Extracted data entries
+-------+
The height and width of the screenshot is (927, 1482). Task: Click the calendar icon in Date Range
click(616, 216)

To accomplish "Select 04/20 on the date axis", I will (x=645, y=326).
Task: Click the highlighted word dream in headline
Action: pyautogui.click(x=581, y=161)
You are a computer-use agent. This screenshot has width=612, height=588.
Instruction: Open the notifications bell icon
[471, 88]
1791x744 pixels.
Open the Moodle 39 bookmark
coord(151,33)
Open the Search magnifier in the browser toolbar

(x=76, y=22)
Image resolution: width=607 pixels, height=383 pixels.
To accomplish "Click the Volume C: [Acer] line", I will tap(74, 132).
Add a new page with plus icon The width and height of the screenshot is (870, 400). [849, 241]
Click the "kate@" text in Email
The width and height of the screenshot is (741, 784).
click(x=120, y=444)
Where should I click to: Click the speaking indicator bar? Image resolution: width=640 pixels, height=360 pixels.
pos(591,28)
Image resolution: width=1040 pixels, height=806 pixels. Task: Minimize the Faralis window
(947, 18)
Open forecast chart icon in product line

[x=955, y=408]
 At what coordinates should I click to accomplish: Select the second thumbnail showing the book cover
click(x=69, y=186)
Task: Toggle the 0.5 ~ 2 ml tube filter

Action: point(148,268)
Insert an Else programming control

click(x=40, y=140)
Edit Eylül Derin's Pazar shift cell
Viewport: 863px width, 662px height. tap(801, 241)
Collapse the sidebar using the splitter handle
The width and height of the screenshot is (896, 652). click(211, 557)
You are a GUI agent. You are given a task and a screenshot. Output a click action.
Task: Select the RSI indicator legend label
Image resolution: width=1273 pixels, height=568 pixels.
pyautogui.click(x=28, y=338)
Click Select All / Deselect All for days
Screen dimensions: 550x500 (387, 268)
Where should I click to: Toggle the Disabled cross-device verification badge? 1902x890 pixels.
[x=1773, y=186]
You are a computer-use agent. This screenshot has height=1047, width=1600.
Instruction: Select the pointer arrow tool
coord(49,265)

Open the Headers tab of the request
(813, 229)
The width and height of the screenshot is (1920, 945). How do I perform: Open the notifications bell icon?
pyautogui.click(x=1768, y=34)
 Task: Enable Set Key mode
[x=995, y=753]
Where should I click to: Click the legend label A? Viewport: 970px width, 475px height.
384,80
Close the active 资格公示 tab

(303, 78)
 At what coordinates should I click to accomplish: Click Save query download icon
+-------+
Try it
Each line of the records above that holds the word "computer" should be counted, and only the final number stated.

Solution to the problem
2